Un jour, j’ai réfléchi et je me suis dit : « Finalement, ce que je veux dans la vie, c’est qu’on me laisse bien tranquille. » Une ambition qui m’apparaissait tout à fait réalisable. Eh bien, c’est fou le nombre de casse-pieds qui rôdent dans l’univers impitoyable. J’ai du chausser mes bottines et empoigner mon piolet pour gravir la montagne de factures qui m’attendait en obstruant ma boîte aux lettres. Comment pouvoir continuer à vivre (sans chichis) quand on est entouré de tous ces charognards ? Voilà une bonne question soulevée par les vautours de Walt Disney dans Le Livre de la jungle. Et réglée dans la chanson Taxman de George Harrison:
— If you get a head, I’ll tax your hat
Il faut dire qu’en Angleterre, il y a eu réellement une taxe sur les chapeaux ! Pour des raisons impénétrables, cette taxe ne s’appliquait qu’aux chapeaux masculins.
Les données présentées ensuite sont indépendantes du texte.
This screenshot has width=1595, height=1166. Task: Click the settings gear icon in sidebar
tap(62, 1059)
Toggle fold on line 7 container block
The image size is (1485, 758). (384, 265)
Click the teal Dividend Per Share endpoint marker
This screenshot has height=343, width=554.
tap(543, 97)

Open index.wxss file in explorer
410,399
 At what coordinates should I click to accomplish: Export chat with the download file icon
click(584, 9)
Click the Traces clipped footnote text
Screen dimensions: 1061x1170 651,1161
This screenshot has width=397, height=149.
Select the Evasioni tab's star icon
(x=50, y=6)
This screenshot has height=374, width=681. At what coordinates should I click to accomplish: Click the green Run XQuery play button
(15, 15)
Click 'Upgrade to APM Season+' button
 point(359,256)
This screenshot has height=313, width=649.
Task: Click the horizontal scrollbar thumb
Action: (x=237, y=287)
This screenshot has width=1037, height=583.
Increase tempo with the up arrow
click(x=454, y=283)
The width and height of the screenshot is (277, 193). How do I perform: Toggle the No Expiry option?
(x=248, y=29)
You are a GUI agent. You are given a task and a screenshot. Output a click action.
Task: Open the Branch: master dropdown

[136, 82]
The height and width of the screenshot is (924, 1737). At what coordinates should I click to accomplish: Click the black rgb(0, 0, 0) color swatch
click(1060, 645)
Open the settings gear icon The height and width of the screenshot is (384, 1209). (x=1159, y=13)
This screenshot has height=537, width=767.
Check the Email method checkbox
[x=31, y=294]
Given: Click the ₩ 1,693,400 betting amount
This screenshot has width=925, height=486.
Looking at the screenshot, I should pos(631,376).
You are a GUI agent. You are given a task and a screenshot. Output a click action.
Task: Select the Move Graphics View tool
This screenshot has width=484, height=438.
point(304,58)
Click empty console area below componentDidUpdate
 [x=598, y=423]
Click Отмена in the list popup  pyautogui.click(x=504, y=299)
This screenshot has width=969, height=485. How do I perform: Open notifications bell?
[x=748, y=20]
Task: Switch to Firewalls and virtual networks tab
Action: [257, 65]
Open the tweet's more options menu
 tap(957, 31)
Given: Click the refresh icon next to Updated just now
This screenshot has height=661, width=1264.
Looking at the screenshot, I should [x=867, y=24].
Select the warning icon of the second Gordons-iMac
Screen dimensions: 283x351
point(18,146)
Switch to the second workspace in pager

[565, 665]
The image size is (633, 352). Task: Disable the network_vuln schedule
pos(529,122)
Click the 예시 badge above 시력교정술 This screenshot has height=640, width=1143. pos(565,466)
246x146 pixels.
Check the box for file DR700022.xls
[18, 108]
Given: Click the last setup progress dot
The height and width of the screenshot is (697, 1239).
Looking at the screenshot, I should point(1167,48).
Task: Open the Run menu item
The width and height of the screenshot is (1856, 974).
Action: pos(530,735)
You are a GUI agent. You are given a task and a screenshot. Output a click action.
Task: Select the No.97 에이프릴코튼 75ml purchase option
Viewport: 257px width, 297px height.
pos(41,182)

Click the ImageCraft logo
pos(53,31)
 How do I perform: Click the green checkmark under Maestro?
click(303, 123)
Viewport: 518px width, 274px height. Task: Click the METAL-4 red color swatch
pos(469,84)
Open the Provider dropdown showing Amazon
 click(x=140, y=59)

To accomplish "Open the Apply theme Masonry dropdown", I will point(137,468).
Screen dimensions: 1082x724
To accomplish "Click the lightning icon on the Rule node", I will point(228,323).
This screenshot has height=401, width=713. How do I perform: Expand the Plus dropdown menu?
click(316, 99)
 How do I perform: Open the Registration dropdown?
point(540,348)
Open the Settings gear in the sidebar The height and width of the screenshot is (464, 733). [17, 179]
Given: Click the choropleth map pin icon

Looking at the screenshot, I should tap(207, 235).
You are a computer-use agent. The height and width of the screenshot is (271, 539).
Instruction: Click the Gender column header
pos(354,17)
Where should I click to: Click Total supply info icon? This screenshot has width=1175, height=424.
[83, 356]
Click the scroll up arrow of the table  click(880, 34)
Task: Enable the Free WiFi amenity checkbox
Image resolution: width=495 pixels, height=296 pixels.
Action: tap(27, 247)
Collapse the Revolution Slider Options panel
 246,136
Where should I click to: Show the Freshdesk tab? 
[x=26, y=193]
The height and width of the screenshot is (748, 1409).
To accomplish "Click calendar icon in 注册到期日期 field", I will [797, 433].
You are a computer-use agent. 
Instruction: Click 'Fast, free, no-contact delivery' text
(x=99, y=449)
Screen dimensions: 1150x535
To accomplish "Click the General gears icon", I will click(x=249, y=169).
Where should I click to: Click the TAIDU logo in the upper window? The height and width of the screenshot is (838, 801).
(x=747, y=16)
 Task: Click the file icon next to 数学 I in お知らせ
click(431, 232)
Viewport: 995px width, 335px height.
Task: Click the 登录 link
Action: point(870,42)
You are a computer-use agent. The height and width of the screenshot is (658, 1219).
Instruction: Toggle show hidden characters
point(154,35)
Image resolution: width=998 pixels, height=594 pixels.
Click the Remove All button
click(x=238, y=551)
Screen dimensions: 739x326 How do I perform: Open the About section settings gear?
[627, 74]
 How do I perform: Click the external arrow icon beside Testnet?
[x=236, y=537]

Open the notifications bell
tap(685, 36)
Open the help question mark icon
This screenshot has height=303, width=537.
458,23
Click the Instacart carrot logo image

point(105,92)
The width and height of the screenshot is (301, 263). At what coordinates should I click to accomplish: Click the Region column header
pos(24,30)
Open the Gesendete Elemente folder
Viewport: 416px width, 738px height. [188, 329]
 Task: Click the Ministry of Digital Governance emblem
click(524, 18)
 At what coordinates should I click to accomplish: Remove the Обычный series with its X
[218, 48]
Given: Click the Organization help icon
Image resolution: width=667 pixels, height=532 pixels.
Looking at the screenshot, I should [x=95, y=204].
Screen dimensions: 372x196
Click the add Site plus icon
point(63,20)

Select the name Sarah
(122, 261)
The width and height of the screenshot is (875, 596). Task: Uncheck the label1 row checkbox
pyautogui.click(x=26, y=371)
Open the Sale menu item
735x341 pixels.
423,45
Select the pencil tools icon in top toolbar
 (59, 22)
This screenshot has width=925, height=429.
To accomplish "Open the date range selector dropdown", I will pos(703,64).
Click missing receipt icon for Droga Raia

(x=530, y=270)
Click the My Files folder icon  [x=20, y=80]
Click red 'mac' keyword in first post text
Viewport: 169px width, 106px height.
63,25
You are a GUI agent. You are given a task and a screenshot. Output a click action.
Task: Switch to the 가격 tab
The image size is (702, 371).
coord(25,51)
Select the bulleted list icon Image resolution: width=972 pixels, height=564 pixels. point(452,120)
Tiens, les restos du Cœur fêtent leurs trente ans, ça c’est chouette. C’est Coluche qui doit être super-heureux. Et après ça, on dira que les entreprises ne marchent pas en France ? Les Français râlent toujours.
« Vous êtes des veaux ! » leur avait dit un galonné parfois adulé, parfois décrié, qui a réussi à ne jamais se déplacer pour fêter le débarquement américain en Normandie, et à transformer une vilaine défaite en victoire totale.
Ça laisse rêveur.
— « L’Arabie c’est où dites ? C’est par là, mec. »
Cet excellentissime jeu de mots semble vraiment indémodable. Un Saoudien à la tête des droits de l’homme, voilà une décision qui va réjouir toutes les femmes. Quant à la Mecque, cette horrible bousculade digne du stade du Heysel. Pauvres gens. Triste fin pour des pèlerins. Ça ne donne pas envie d’y aller.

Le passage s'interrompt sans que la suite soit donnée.